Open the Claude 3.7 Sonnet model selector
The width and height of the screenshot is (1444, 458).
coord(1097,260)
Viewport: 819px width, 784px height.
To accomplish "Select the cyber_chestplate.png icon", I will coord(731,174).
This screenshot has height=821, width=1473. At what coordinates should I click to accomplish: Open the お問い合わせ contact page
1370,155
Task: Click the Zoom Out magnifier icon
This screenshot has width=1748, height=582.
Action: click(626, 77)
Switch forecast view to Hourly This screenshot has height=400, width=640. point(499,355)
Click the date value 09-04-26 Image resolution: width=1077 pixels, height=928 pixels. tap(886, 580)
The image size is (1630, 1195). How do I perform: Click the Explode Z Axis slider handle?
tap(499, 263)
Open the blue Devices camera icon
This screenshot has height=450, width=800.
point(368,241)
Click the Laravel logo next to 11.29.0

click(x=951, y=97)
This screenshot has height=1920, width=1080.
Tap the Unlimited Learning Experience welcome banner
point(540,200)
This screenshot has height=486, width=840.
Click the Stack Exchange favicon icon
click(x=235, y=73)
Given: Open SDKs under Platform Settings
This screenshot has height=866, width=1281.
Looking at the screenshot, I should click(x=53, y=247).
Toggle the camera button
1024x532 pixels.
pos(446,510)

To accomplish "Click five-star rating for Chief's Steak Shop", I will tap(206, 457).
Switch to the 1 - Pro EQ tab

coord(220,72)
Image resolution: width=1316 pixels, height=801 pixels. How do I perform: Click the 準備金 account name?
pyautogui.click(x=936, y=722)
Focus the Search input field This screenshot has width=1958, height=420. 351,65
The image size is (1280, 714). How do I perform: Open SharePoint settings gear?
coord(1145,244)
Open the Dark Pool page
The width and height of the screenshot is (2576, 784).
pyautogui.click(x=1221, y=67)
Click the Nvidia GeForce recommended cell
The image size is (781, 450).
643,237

[Description of the task] Copy each line above containing the string "will".

[Answer for the task]
To accomplish "Select the cyber_chestplate.png icon", I will coord(731,174).
To accomplish "Click five-star rating for Chief's Steak Shop", I will tap(206, 457).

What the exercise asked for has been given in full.